Ora può ripartire tutto. Il tavolo tecnico può riprendere il suo lavoro interrotto circa un anno fa perché di comune accordo le parti interessate avevano fissato dei paletti importanti ed imprescindibili per la Riperimetrazione dell’AMP delle Isole Egadi.

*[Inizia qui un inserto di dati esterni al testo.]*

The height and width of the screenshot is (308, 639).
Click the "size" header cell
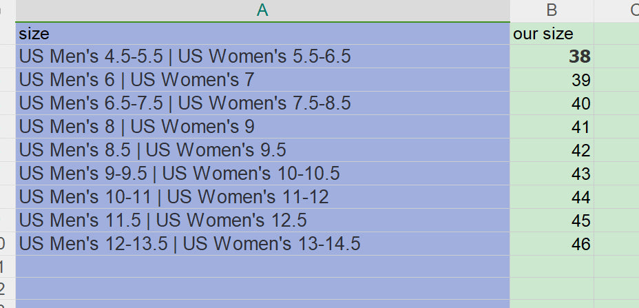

Ora può ripartire tutto. Il tavolo tecnico può riprendere il suo lavoro interrotto circa un anno fa perché di comune accordo le parti interessate avevano fissato dei paletti importanti ed imprescindibili per la Riperimetrazione dell’AMP delle Isole Egadi, tra queste:

1)    La firma del decreto approvazione del Regolamento di organizzazione dell’Area Marina Protetta delle Egadi. Il provvedimento era atteso da oltre 15 anni ed è avvenuto a giugno del 2010;

2)    L’attribuzione dell’incarico di Direttore dell’Area Marina Protetta delle isole Egadi nonché responsabile dei relativi servizi, nella figura del Dr. Geologo Stefano Donati avvenuta ad ottobre 2010;

 Con la pubblicazione in Gazzetta Ufficiale n. 7 dell'11 gennaio 2011 del Decreto Ministeriale  del 27 dicembre 2010 si aggiunge un altro tassello importante al lavoro fino ad oggi fatto

 Il Decreto infatti recita:

” fermi restando i divieti e le limitazioni di cui alla vigente normativa in materia di conservazione delle risorse del mare e tutela biologica e/o ambientale, in deroga al paragrafo 2 dell’articolo 13 del Reg. CE n°1967/2006 negli specchi acquei antistanti i Compartimenti marittimi di Milazzo, Messina, Catania, Augusta, Siracusa, Trapani e Palermo, ricompresi nella fascia tra 0,7 ed 1,5 miglia nautiche dalla linea di costa, è consentito per le unità da pesca iscritte nei predetti Compartimenti l’uso di reti a strascico, a condizione che la profondità del fondale non sia inferiore all’isobata dei 50 metri”

 Con questo decreto si potrà consentire, se verrà riperimetrata l’A.M.P., alle nostre imbarcazioni della pesca a strascico di operare, per come previsto dalla normativa Comunitaria, ad una profondità non inferiore a 50 metri ed a una distanza dalla costa non inferiore a 0,70 miglia nautiche.

 Non possiamo che essere orgogliosi del lavoro fatto fino ad oggi, e volendo possiamo affermare che con questo provvedimento, richiesto dalla nostra O.P. nel lontano ottobre del 2008 con una nota inviata al Ministero delle Politiche Agricole e poi avallata da tutte le parti sociali, ben 430 pescherecci in Sicilia usufruiranno di questo beneficio.

 A breve chiederemo un incontro con l’Ente Gestore dell’A.M.P per fare il punto della situazione e manifestare delle criticità già emerse dal Regolamento di organizzazione dell’Area Marina Protetta delle Egadi  e se necessario successivamente con il Ministro all’Ambiente Stefania Prestigiacomo per cercare di trovare una linea comune sull’operato.